Aging is the greatest risk factor for Alzheimer's disease, but evidence suggests that emotional stress may also contribute to accumulation of neurofibrillary tangles, a hallmark of that condition.
Paul Sawchenko, professor in the Neuronal Structure and Function Laboratory, showed in the Journal of Neuroscience that damage triggered by negative emotions is relayed through two receptors expressed by certain brain cells, CRFR1 and CRFR2, to modulate a key process in the development of Alzheimer's neuropathology.
In Alzheimer's disease, a protein called tau becomes overly decorated with small chemical modifiers called phosphate groups. Hyper-phosphorylated tau then becomes insoluble within nerve cells, contributing to cell death.
In their study, Sawchenko and senior research associate Robert Rissman stressed mice by physically restraining them just once for 30 minutes and observed marked, but short-lived, increases in tau phosphorylation in the brain's hippocampus, a critical structure in learning and memory. When restraint was administered daily for two weeks, phosphorylated tau accumulated in the hippocampus, some of it in an insoluble form, which may represent an initial step in tangle formation.

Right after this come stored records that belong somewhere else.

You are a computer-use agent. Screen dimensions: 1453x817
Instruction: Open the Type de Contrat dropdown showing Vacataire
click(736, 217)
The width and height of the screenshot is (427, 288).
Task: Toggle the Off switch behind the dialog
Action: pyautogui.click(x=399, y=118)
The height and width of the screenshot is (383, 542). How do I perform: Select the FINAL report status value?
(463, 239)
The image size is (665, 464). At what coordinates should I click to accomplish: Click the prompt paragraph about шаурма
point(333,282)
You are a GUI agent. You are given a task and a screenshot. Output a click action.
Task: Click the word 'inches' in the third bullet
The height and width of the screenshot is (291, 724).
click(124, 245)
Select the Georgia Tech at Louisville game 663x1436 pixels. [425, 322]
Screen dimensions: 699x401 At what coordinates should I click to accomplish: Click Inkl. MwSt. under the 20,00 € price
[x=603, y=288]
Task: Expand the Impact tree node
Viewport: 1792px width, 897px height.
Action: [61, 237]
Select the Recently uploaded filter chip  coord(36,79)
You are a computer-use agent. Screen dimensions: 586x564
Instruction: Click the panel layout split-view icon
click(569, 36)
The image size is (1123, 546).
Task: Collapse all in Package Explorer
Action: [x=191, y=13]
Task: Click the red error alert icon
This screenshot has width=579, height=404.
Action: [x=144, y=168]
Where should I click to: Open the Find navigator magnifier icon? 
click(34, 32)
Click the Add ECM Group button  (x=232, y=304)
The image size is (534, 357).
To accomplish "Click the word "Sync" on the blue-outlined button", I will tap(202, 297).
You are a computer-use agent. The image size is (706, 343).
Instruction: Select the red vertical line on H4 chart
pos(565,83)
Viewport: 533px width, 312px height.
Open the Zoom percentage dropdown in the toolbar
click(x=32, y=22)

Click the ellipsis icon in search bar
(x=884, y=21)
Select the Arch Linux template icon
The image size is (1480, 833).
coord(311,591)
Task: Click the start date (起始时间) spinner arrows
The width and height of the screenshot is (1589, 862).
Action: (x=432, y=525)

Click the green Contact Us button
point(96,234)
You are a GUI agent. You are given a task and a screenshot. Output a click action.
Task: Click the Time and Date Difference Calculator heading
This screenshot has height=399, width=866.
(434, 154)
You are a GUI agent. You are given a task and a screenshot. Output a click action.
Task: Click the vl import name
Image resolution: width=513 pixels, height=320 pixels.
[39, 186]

To understand what factors were responsible for these changes, the investigators did similar experiments in mice engineered to lack either CRFR1 or CRFR2 in collaboration with Salk professors Kuo-Fen Lee and Wylie W. Vale in the Clayton Foundation Laboratories for Peptide Biology.
They found that mice lacking CRFR1 failed to show stress-induced tau modification, while in mice missing CRFR2, tau phosphorylation was increased.
This work indicates that crosstalk between CFR1 and CFR2 in some way modulates tau phosphorylation and suggests a biochemical mechanism for how chronic stress induces deleterious changes that may promote neurodegeneration and cognitive impairment characteristic of Alzheimer's disease.
Significantly, drugs that target CRF receptors are already in phase II clinical trials for depression and other mood disorders. This work indicates that these drugs could also potentially delay the progression of Alzheimer's disease.